Vivi Sundberg asintió.

– Sí, por desgracia, están muertos. Han sido asesinados, pero no sólo ellos. Parece que muchos de los habitantes de este pueblo han muerto asesinados.

– Si se trata de una broma, no tiene ninguna gracia -observó Tom Hansson.

Vivi Sundberg perdió el control por un instante.

– No puedo perder tiempo, necesito que respondáis a algunas preguntas. Comprendo que os parezca incomprensible lo que digo, pero, aun así, es cierto. Es horrible y cierto. ¿Cómo habéis pasado la noche? ¿Habéis oído algo?

El hombre se había sentado en el sofá, junto a la mujer.

– No, estábamos durmiendo.

– ¿Y no oísteis nada?

Ambos negaron con un gesto.

– ¿Ni siquiera os habéis dado cuenta de que el pueblo estaba lleno de policías?

– Cuando ponemos la música muy alta, no oímos nada.

– ¿Cuándo fue la última vez que visteis a vuestros vecinos?

– Si te refieres a Herman y Hilda, los vimos ayer -intervino Ninni-. Solemos vernos cuando salimos a pasear a los perros.

– ¿Vosotros tenéis perro?

Tom Hansson asintió y señaló la puerta de la cocina.

– Es bastante viejo y muy perezoso. Ni siquiera se levanta cuando viene visita.

– ¿No ladró anoche?

– Nunca lo hace.

– ¿A qué hora visteis a los vecinos?

– Ayer, sobre las tres de la tarde, pero sólo a Hilda.

– ¿Todo estaba como de costumbre?

– Le dolía la espalda. Herman estaría en la cocina, haciendo crucigramas. A él no lo vi.

– ¿Y qué me dices de los demás habitantes del pueblo?

– Todo era normal. En este pueblo no hay más que ancianos y suelen quedarse en casa cuando hace frío. En primavera y en verano nos vemos más.

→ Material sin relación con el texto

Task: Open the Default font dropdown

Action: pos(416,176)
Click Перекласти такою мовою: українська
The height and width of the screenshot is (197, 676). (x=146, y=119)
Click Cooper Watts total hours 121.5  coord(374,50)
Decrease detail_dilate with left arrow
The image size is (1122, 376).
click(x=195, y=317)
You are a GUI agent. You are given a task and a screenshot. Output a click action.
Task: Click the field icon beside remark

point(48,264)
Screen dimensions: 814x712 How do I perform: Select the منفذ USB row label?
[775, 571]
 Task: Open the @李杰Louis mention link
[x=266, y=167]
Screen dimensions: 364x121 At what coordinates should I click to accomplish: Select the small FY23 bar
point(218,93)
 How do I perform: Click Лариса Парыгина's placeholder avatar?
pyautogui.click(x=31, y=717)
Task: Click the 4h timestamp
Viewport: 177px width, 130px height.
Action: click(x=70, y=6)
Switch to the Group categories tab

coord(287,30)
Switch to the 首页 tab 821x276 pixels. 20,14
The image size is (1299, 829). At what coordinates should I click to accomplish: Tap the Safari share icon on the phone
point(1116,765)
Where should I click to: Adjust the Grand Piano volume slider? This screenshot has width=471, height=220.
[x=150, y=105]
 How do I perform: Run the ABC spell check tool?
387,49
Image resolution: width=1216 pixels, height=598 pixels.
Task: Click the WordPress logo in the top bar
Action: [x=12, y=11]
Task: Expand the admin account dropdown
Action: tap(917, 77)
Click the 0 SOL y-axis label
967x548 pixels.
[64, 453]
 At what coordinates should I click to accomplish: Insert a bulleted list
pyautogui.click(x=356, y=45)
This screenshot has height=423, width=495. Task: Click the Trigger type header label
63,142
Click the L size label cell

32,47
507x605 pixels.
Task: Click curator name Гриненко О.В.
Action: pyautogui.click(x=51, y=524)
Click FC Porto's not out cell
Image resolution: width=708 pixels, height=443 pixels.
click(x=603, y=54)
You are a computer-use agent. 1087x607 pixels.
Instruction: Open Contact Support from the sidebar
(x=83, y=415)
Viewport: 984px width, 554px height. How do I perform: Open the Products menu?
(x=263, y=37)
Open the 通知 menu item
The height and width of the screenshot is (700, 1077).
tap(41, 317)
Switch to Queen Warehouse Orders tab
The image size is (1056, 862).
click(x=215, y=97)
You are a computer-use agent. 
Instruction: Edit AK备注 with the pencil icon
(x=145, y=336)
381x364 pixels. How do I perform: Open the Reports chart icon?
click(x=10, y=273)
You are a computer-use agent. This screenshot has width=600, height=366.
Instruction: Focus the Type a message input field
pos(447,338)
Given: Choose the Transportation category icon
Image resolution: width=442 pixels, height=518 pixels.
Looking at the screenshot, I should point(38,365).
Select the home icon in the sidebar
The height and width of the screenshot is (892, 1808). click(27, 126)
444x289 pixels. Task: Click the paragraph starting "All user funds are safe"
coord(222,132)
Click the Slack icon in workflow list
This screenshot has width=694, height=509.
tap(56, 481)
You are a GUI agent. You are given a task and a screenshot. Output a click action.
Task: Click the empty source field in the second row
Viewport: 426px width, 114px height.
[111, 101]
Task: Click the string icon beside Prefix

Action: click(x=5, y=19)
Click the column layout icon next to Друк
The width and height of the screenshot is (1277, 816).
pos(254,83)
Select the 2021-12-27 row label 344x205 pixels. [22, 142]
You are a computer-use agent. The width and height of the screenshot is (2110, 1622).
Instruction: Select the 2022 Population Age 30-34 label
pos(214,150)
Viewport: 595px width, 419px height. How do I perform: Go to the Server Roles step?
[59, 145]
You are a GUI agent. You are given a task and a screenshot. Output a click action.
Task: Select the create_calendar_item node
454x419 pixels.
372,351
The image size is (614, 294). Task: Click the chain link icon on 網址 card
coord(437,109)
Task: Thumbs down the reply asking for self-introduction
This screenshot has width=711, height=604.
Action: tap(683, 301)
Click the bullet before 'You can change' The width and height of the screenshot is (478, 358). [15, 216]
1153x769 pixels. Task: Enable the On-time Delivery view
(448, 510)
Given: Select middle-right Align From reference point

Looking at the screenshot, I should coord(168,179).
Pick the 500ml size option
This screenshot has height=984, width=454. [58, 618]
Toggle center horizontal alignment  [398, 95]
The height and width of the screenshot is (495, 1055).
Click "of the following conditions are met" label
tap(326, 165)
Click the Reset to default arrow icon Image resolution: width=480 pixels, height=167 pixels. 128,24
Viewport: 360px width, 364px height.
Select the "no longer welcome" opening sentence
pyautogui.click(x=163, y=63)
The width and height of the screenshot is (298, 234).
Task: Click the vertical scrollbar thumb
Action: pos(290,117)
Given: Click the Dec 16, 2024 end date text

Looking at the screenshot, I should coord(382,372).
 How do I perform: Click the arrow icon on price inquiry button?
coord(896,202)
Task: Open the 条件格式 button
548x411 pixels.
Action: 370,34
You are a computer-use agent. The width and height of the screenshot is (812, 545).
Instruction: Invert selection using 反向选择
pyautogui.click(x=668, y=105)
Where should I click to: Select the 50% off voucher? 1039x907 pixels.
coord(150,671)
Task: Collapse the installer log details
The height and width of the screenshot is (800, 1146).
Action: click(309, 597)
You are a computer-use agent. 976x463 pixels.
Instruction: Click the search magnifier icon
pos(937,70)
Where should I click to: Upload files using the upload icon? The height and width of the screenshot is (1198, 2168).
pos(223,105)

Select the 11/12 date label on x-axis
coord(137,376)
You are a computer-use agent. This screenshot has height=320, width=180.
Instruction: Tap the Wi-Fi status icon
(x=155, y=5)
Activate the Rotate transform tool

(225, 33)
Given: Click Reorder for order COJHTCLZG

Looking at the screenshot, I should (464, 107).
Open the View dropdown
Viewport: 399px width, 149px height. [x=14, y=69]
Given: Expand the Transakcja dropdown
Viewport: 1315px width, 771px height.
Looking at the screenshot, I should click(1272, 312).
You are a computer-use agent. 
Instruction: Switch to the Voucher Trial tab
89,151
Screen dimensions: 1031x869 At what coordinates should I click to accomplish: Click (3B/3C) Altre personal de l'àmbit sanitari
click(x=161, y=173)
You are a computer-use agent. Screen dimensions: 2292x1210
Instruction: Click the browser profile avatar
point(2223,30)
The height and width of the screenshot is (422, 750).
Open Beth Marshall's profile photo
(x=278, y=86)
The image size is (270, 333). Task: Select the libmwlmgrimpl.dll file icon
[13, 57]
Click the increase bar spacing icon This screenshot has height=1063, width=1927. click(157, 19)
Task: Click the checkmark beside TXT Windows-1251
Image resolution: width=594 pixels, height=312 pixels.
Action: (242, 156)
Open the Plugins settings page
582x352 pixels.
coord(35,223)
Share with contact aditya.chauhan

– ¿No hay niños en el pueblo?

– Ninguno.

Vivi Sundberg guardó silencio, pensaba en el niño asesinado.

– ¿Es verdad lo que dices? -preguntó la mujer.

Vivi percibió miedo en su voz.

– Sí -respondió-. Lo que os he contado es verdad. Es posible que todos los habitantes del pueblo estén muertos, a excepción de vosotros.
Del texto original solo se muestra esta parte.